STATED TASK >> Express the lines of the listing as a numbered list, from the line containing "Open the three-dot more options menu" through the end of the listing. Omit blank lines and leave out the pictures.

RECORD LIST >>
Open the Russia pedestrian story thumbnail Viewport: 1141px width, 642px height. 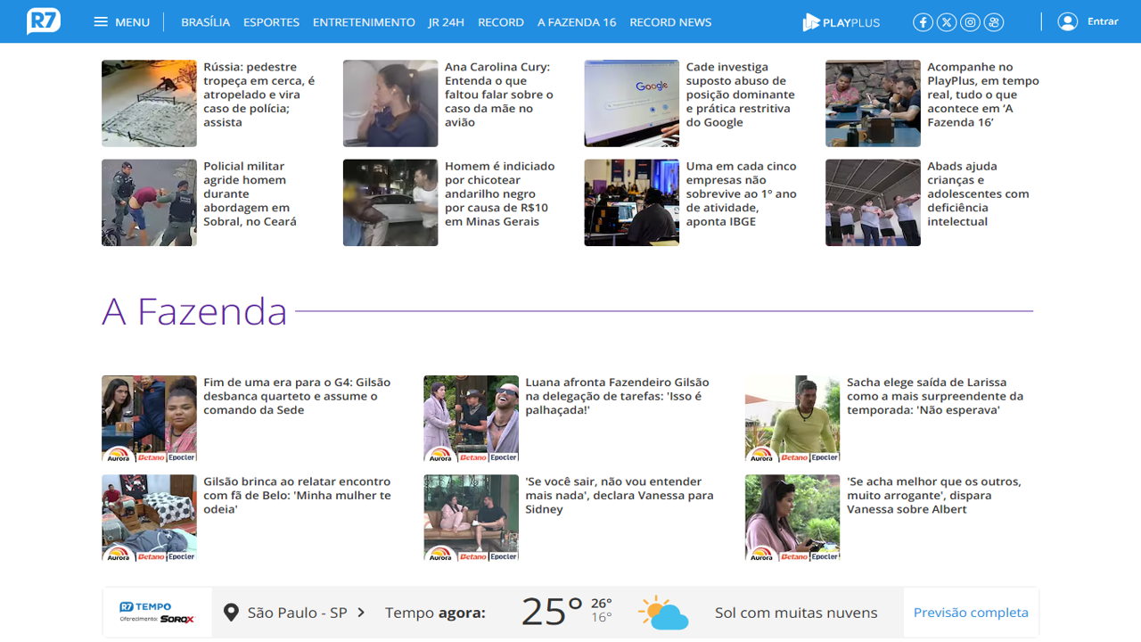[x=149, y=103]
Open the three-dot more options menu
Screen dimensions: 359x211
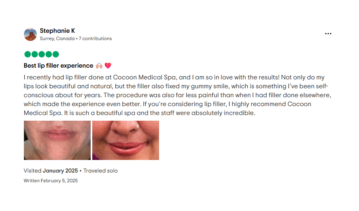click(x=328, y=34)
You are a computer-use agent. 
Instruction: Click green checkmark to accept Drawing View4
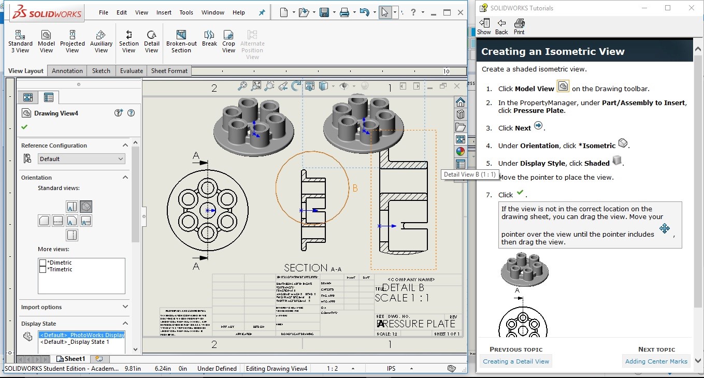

TASK OUTPUT >>
1. Open the three-dot more options menu
2. Screen dimensions: 359x211
3. click(x=328, y=34)
4. You are a computer-use agent. 
5. Instruction: Click green checkmark to accept Drawing View4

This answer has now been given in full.